It would be reckless to base the operation on temperature. When you start evaporating, you'll come to realize that as the solution becomes more and more concentrated, it will tolerate more heat. There is no specific heat at which you should evaporate, aside from keeping the temperature below the boiling point of the solution. 

Key to successful evaporation is to not allow the solution to boil----nor to evaporate too quickly. Start out with a low flame and observe. If you see little or no action, kick up the heat slightly-----and keep close watch on the vapors that come off. They _*must *_be colorless. 

Sorry I'm not more help-------I never tied temperature with results----I just followed the instructions provided in Hoke's book, then made the change of adding a button of gold to assist in eliminating free nitric. That truly sets you free, and cuts short the amount of time spent evaporating. In the end, I evaporated to condense my solutions, not to eliminate nitric. 

Harold


----------



## butcher (Jan 29, 2009)

My thinking is as you are just wanting to boil off the nitric acid,and if it is at first concentrated in your solution,you should not go much above 80 degrees centigade(that is boiling point for pure nitric), now as the nitric is boiled down the concentration will lower in solution till it reaches Azeotrope of 68% in your solution 
( this may be the point you see it want to foam out all at once, watch solution carefully, I lower temperature when I see alot of small bubbles form, and having a lot of space in your vessel is helpful, also a water spay bottle handy too)
after concentration is 68% the boiling point of nitric is 120 degrees,
(it will evaporate at lower than these temperatures, and best kept below them)

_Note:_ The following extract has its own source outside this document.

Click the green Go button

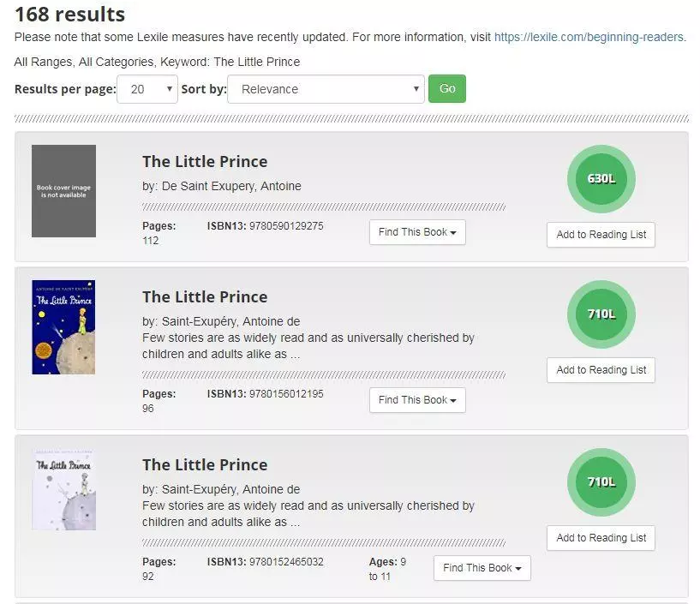(447, 89)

the trick Harold suggests of using a litlle gold to react nitric has helped me tremendously,you will not have the trouble with boilovers.

I do mine on an electric hotplate.


----------



## zachy (Jun 16, 2016)

It can be used to remove the urea nitrogen dioxide in a platinum solution was treated with AR, but I want desahacerme of nitrous dioxides fast and efficiently, I have found that puedee do with urea, anyone know?


----------



## kernels (Jun 16, 2016)

On the subject of evaporating your solutions . . . Large surface area and flat bottom ! I used to evaporate from a 1000mL beaker, took forever. Moved to using a large kitchen-type pyrex 'jug' and it has cut the time to about 30% of what it used to be. I keep the temperature around the 70 to 80 degree C and am usually evaporating 400mL of solution on the first evaporation, I then add about 200mL HCl when the solution gets syrupy and evaporate that down again. Then I dilute, cool and filter.


----------



## zachy (Jun 17, 2016)

I have to evaporate about 1.5 liters, resulting from diluting 200 grams of alluvial platinum, then it is very slow all, I already use the pot pyrex wide and large background, but want to get the much faster nitrous dioxides, I use 80 degrees for this evaporation operation and get syrup, but as I say very slow, can I add urea ?, but I'm afraid because it can be a trigger is formed. what do you think?


----------



## FrugalRefiner (Jun 17, 2016)

You do not want to use urea if there is platinum in solution. It will make it more difficult to recover the platinum because it will form complexes.

Dave


----------



## zachy (Jun 23, 2016)

FrugalRefiner said:


> You do not want to use urea if there is platinum in solution. It will make it more difficult to recover the platinum because it will form complexes.
> 
> Dave



I use better formic acid, is added so slowly, because the reaction can SER4 violent, if it adds much, I think it gave me good result because it looked out much red smoke. someone uses formic acid as well?


----------



## Kiranos (Sep 11, 2020)

Hi people 
I have tried to denox my aqua regia solution by urea I added too much then I tried to precipitate the gold with sodium metabusilfate but suddenly the solution took a very high temperature also it released a very irritating smoke and the big problem is that there is a foam at the top and bottom of the solution crystalazied. really it is spleen so I can collect my solution again..? and try the precipitation..? with sulfiric acid and heat it..?


----------



## Lino1406 (Sep 11, 2020)

Add water, mix, let settle, skim the upper froth and see if something settling below


----------